Our universe is woven together by a massive network of threads, made of a mysterious substance called dark matter, that creates a largely hidden superstructure known as the cosmic web.
Now, scientists have produced the largest-ever maps of these gargantuan filaments, covering about an eighth of the entire night sky from Earth and encompassing more than 200 million galaxies that were observed over 758 nights at NOIRLab's Cerro Tololo Inter-American Observatory in Chile.
These unprecedented views are the latest effort by the Dark Energy Survey (DES) collaboration, an international team made up of hundreds of scientists, which published its new findings on Thursday in a mega-batch of 30 papers.
Among the many revelations from this data dump is a huge map exposing thousands of empty voids in the cosmic web that may challenge longstanding cosmological models, including aspects of Einstein’s theory of general relativity.
The map charts out the distribution of dark matter, an unidentified material that makes up more than a quarter of the universe, in never-before-seen detail, making it “rich in information about the interaction between galaxies, clusters, and the cosmic web,” according to a DES study co-led by Niall Jeffrey, a cosmologist at École normale supérieure in France, which appeared last week in the Monthly Notices of the Royal Astronomical Society.
Jeffrey’s team generated the map, which is the largest of its kind to date, using a trove of real observations that were then analyzed by sophisticated algorithms that build on, and collate, many other similar techniques.
“These results highlight expected differences in the maps constructed using the different algorithms and illustrate the advantages or disadvantages of their use in different science cases,” Jeffrey and his colleagues said in the study. “We present a comprehensive framework under which most of the convergence map-making methods described previously can be connected and compared.”
The researchers were able to create this framework thanks to a trippy method of cosmic cartography known as weak gravitational lensing.

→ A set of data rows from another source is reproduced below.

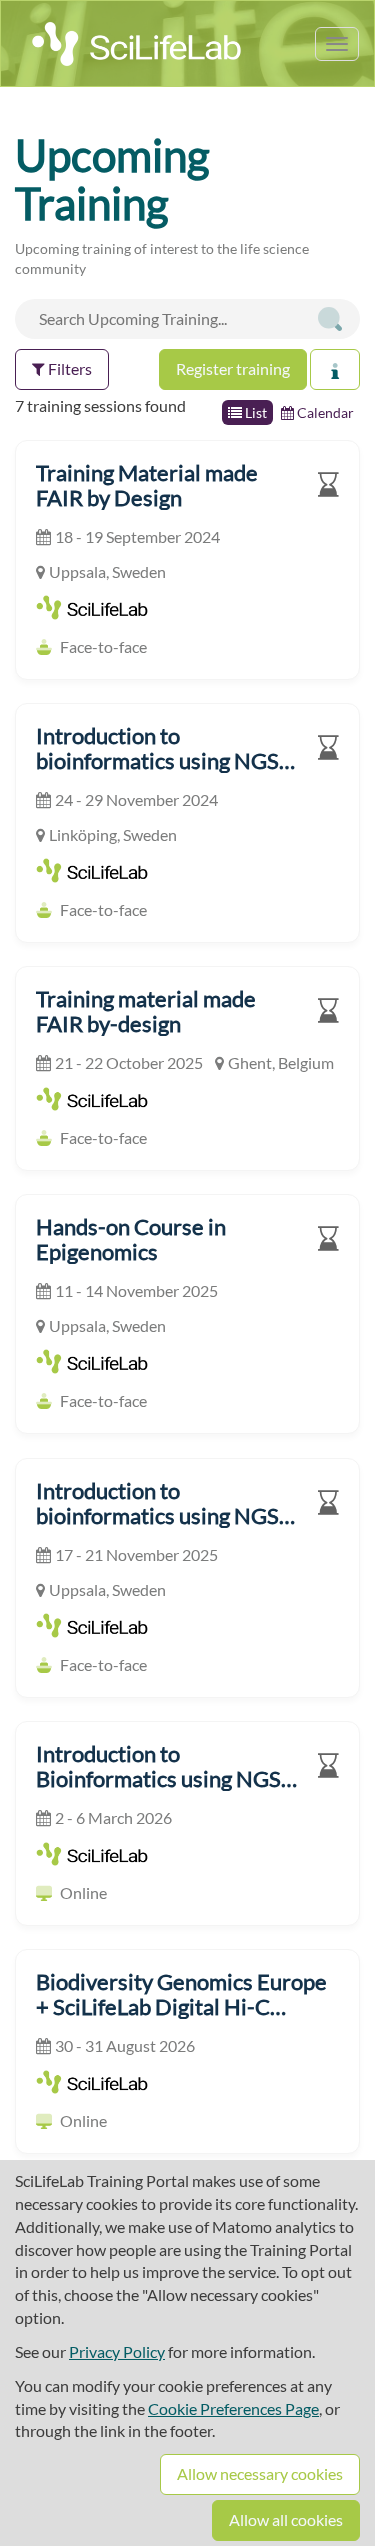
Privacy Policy (117, 2351)
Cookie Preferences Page (233, 2408)
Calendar (324, 412)
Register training (233, 368)
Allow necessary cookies (260, 2473)
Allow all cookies (286, 2519)
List (254, 412)
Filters (68, 368)
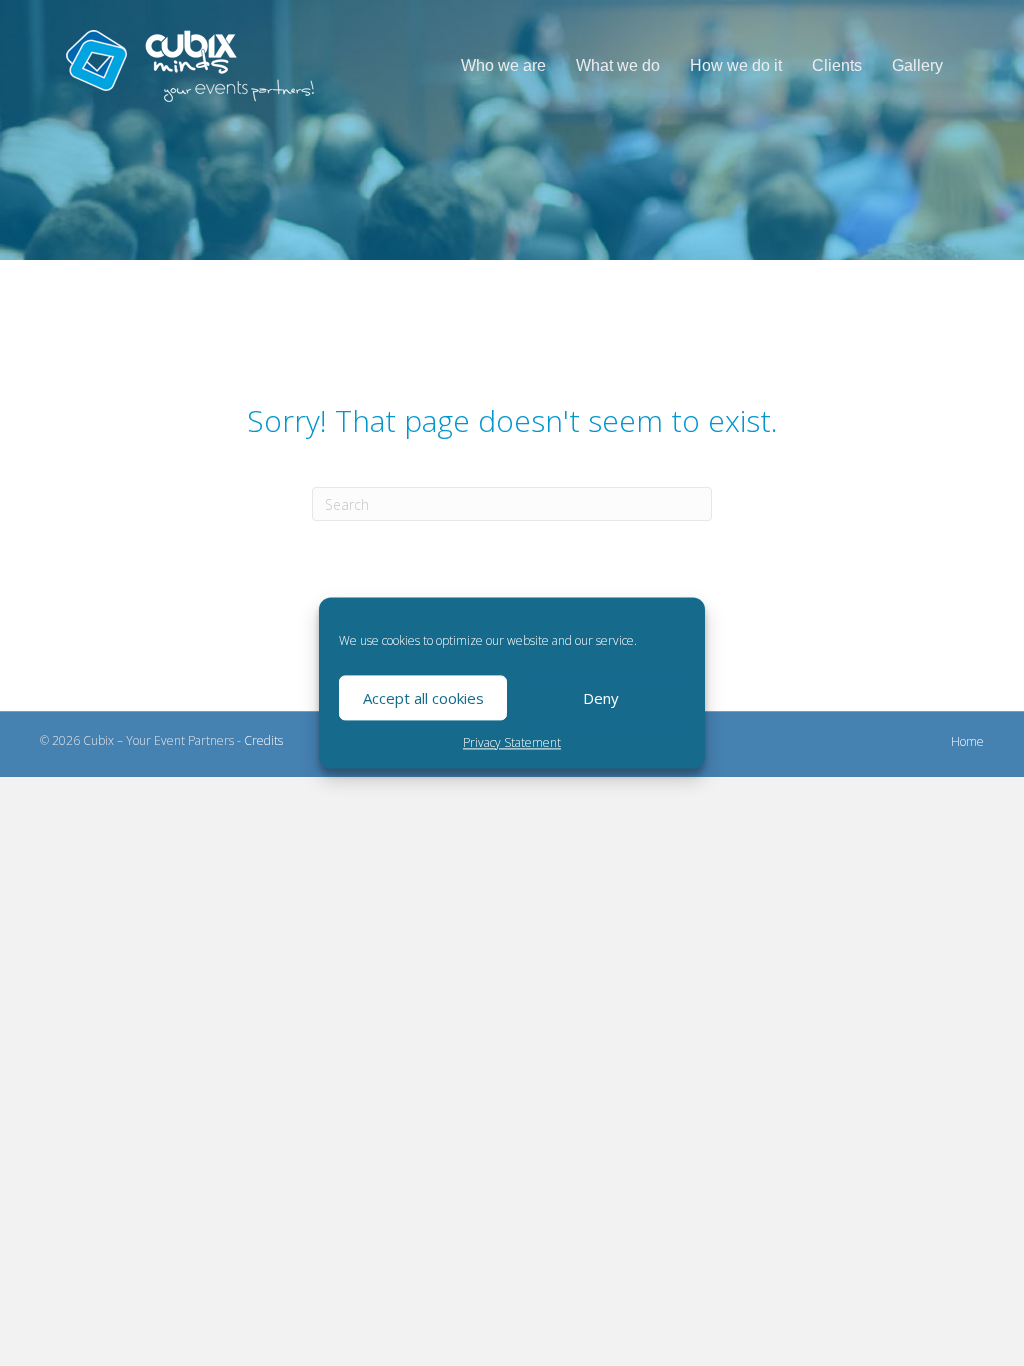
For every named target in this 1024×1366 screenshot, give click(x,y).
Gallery (917, 65)
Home (967, 741)
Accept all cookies (423, 698)
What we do (618, 65)
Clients (837, 65)
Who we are (503, 65)
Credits (263, 740)
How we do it (736, 65)
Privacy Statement (512, 742)
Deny (601, 698)
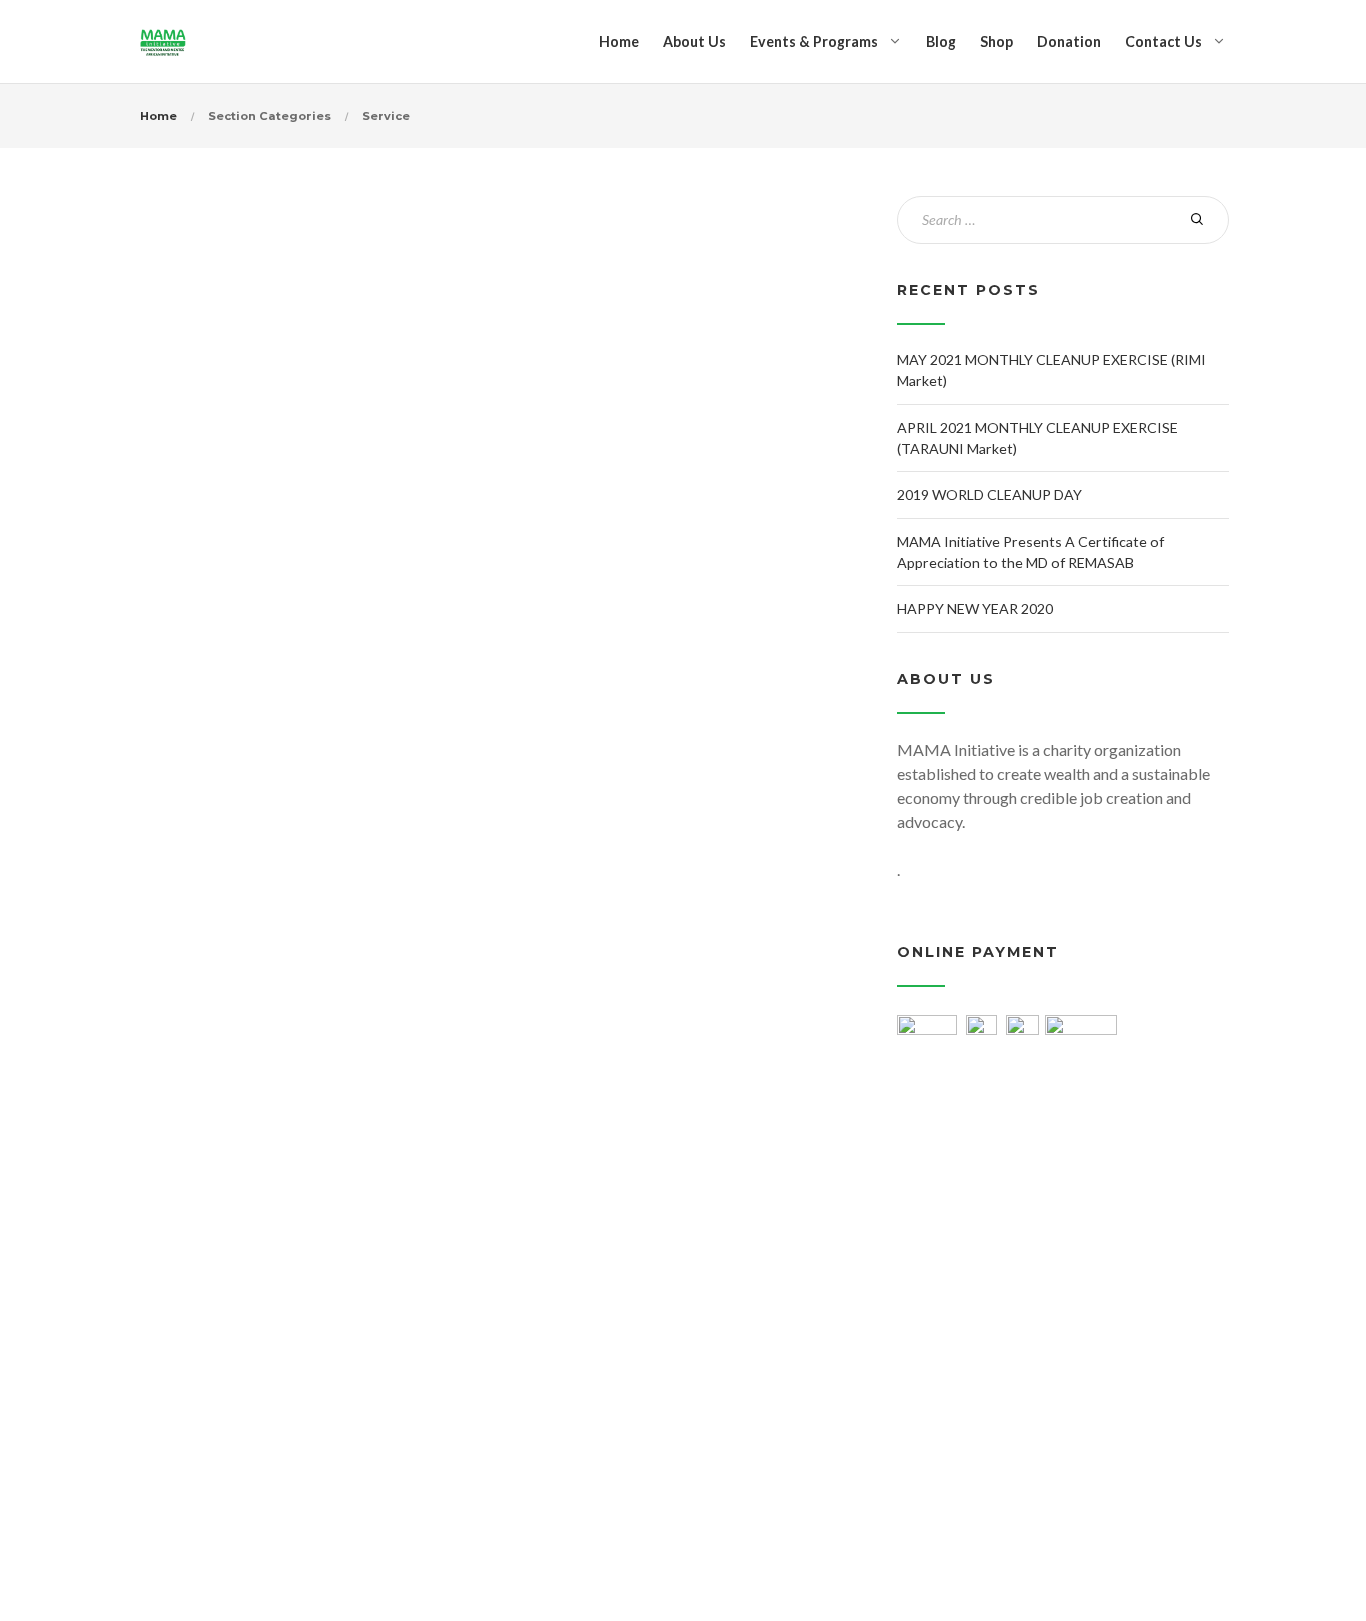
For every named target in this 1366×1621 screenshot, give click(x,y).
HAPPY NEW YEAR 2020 (975, 608)
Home (619, 41)
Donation (1069, 41)
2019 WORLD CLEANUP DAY (989, 494)
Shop (996, 41)
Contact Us (1163, 41)
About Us (694, 41)
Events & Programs (814, 41)
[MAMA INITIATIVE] (163, 41)
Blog (941, 41)
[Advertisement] (1063, 1268)
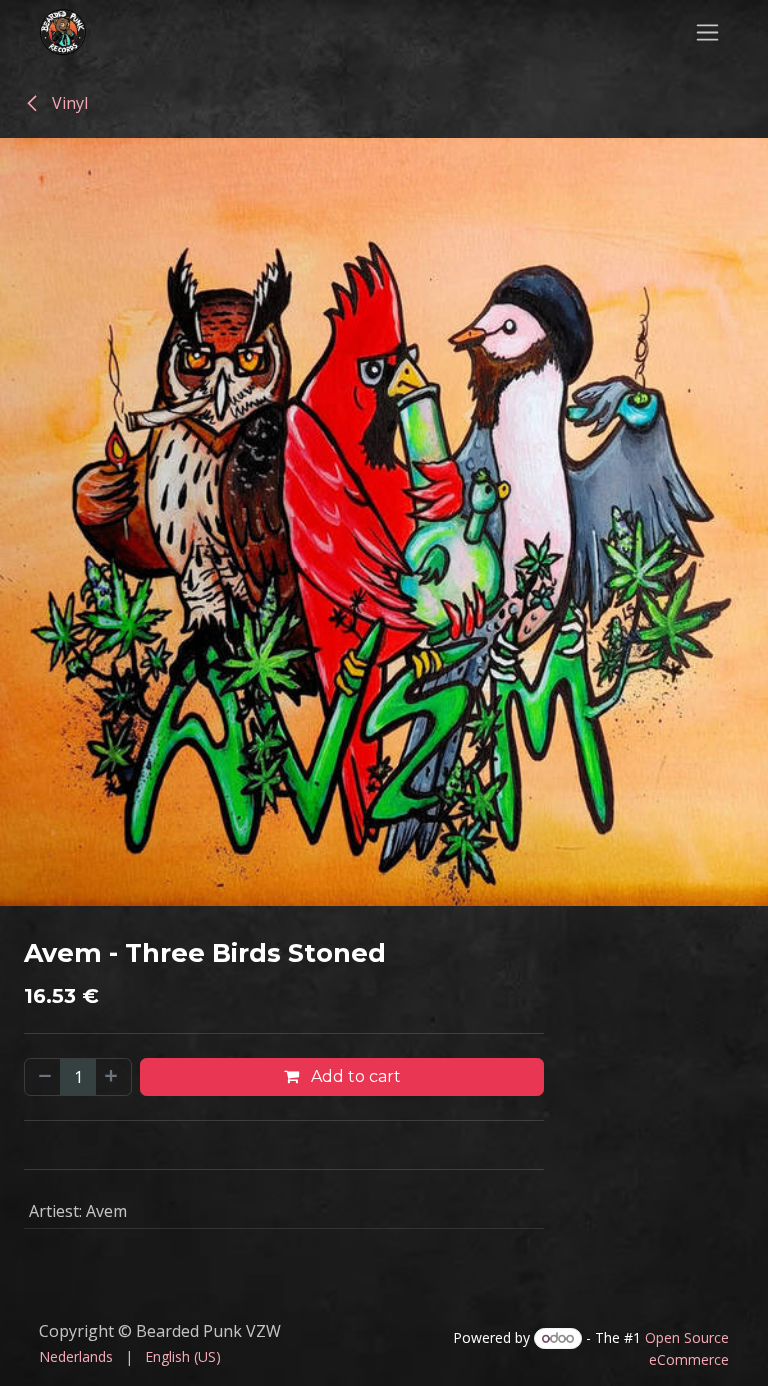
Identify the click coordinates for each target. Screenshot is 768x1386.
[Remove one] (43, 1077)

Large objects in space, including clumps or filaments of dark matter, produce gravitational fields that can distort the light emitted by galaxies, or other radiant phenomena, situated behind them from our perspective on Earth.
This lensing effect provides a means to map out the distribution of dark matter on huge scales, which would be otherwise challenging given that this unidentified material does not produce detectable light.
“Weak gravitational lensing is one of the primary cosmological probes of recent galaxy surveys,” Jeffrey and his colleagues said in the study. “By measuring the subtle distortions of galaxy shapes due to the mass distribution between the observed galaxies and us the observers, we are able to place tight constraints on the cosmological model describing the Universe,” especially “the content of matter in the Universe” and “ the level at which matter clusters,” they added.
To that point, the team detected 3,222 voids of empty space between clusters and threads in its new DES maps. These large gaps in the web can stretch across hundreds of millions of light years, yet contain only a few galaxies, or sometimes none at all. They are interesting to scientists for a host of reasons, including as laboratories to test out Einstein’s theory of general relativity. For instance, some observations of voids suggest that gravity appears to operate in a slightly different way within these spaces, compared to predictions in the standard model of cosmology, which is based in part on general relativity.
“Cosmic voids are an increasingly favored cosmic probe and have now already been successfully used to extract cosmological information,” according to the new study.
Though the findings of the DES collaboration confirm the standard model of cosmology on the whole, Jeffrey and his colleagues found that the voids they studied were larger than those mapped out in previous surveys. The findings hint that the cosmic web may be slightly smoother in its distribution, according to observations, compared to the clumpier version predicted by models.
“It may seem a relatively small thing, but if these hints are true then it may mean there’s something wrong with Einstein’s theory of general relativity, one of the great pillars of physics,” Jeffrey told the Guardian.
However, this is still just a whiff of possible discord between theory and observation, and confirming any tensions between them will require more surveys, models, and research in general.
Fortunately, the DES collaboration is already at work analyzing its newest collection of observations, which will provide an even more comprehensive look at the expansion of the universe and the cosmic web that connects it.